The Cypriot government’s domestic debt due in January 2016 surged, cutting the yield 2.82 percentage points to 12.48 percent, the lowest since November.

“We shall do everything for the good of our Cyprus and the EU,” President Demetris Christofias told reporters today in Nicosia, the capital. Cyprus reserves the right to maintain relations with other countries and hasn’t heard reservations from the European Commission about ties with Russia, China or Arab countries, he said.

Russian Capitalism

“In Russia capitalism is being restored,” said Christofias, the Moscow-educated former leader of the Cypriot communist party AKEL. “You should not be concerned that we shall bring communism to Cyprus because of our ties to Russia.”
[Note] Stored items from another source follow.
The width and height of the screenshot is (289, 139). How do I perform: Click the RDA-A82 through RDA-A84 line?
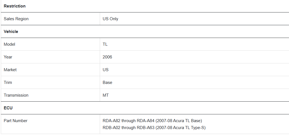(x=153, y=121)
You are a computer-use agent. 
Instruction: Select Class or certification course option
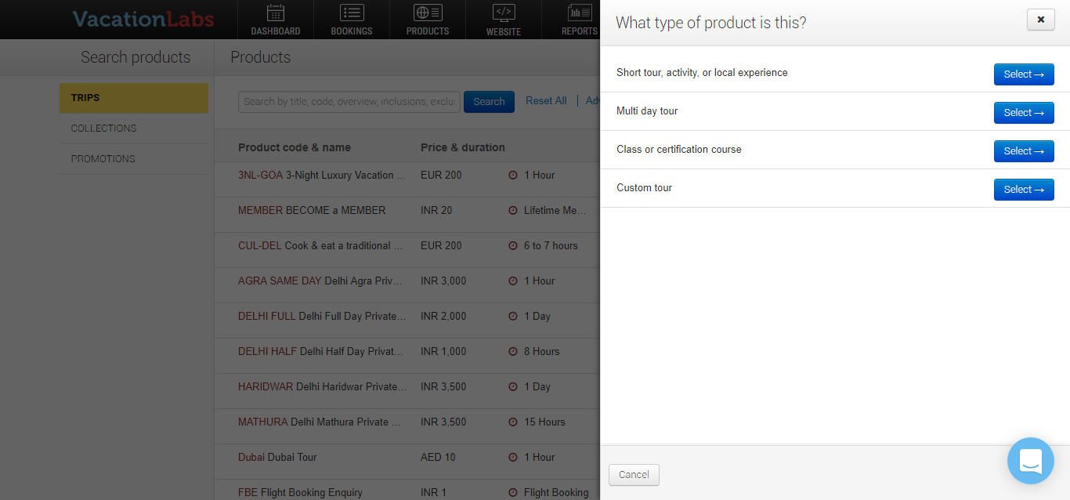point(1023,151)
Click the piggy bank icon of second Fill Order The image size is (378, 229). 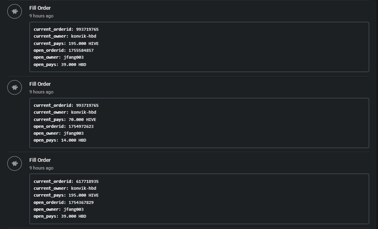14,87
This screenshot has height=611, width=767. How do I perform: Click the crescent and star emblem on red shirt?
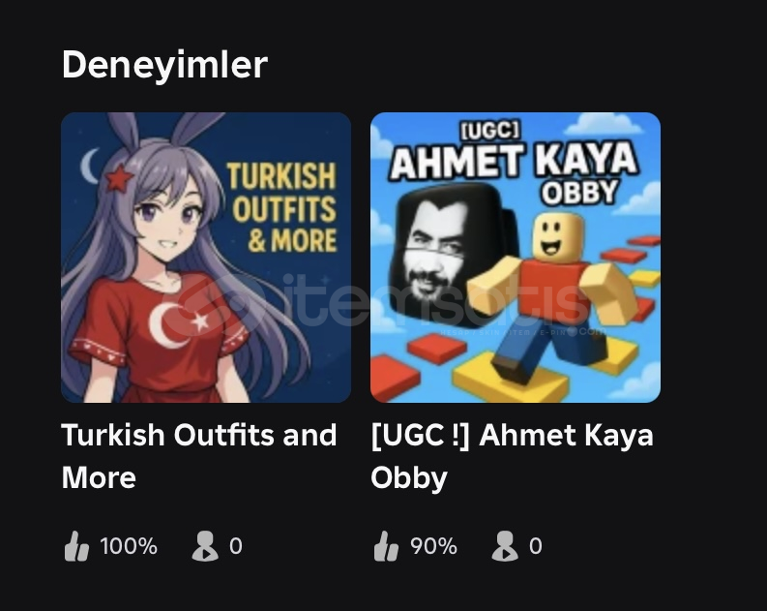(x=179, y=324)
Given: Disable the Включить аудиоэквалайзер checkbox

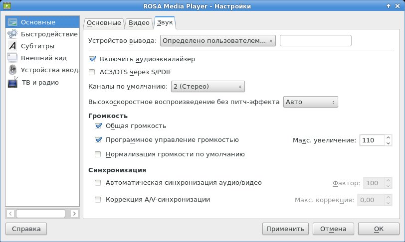Looking at the screenshot, I should pyautogui.click(x=92, y=59).
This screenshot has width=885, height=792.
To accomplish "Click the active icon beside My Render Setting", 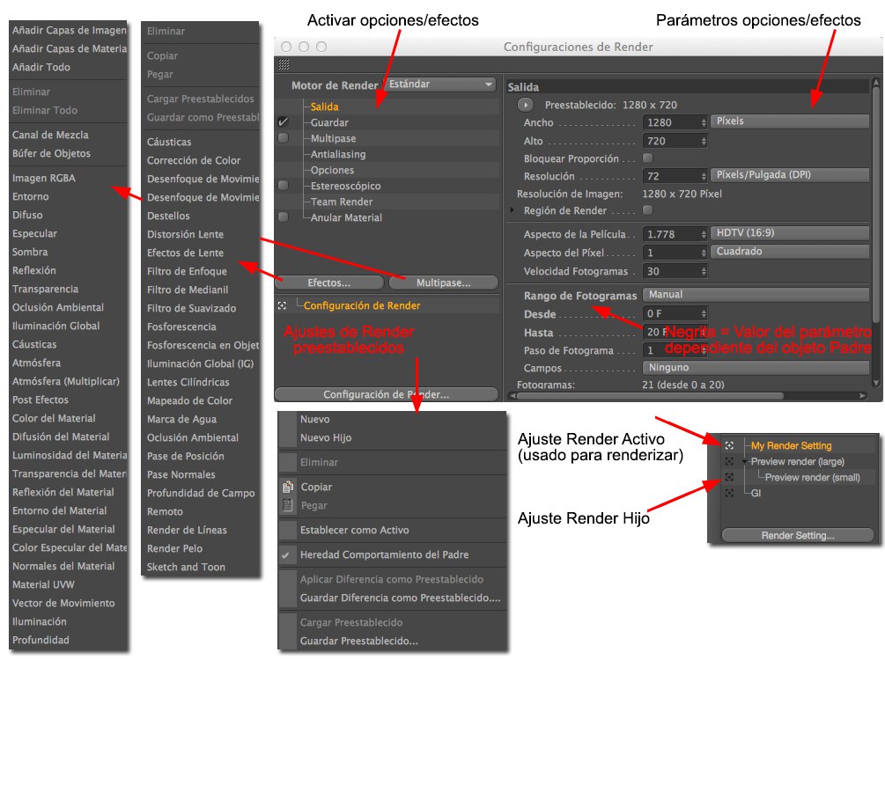I will pyautogui.click(x=729, y=446).
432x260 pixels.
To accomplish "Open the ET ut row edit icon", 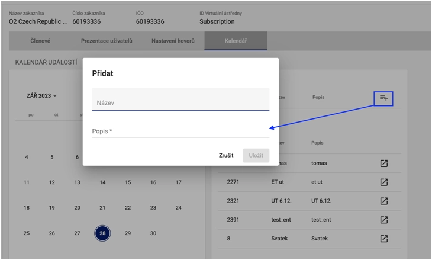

Russia, which agreed to lend Cyprus 2.5 billion euros in December, has received requests for financial aid from other countries and will act to help euro-area nations safeguard the currency, First Deputy Prime Minister Igor Shuvalov has said, without identifying the nations in question.

The world’s biggest energy exporter had $514.3 billion of gold and foreign-currency reserves at the end of last month, the world’s fourth biggest after China, Japan and Saudi Arabia. More than 41 percent of its currency reserves were in euros as of Sept. 30, according to the most recent central bank figures.

Russia’s Interest

“We have an interest in seeing the entire euro zone and everything connected to the EU currency union remain fairly stable,” Shuvalov said June 28. “If we can, without any damage to our reserves, offer some assistance, knowing that we’re stabilizing the situation and thereby helping ourselves -- in that case the government should do it.”

Russia has begun to examine Cyprus’s request, Konstantin Vyshkovsky, head of the Finance Ministry’s debt department, said today. The government is monitoring whether Europe offers Cyprus aid and will consider that as it decides on the loan, he said.

“We’re looking at whether it’s possible and makes sense to provide another loan,” he told reporters after Siluanov addressed the lower house of parliament, or State Duma. “Now we’ll invite our colleagues and ask them some questions.”

Christofias expressed confidence yesterday that his government will win a loan from Russia on top of the European bailout requested last week.

“We do expect a positive reply,” Christofias told reporters in Nicosia, Cyprus. “We are still waiting for the reply.”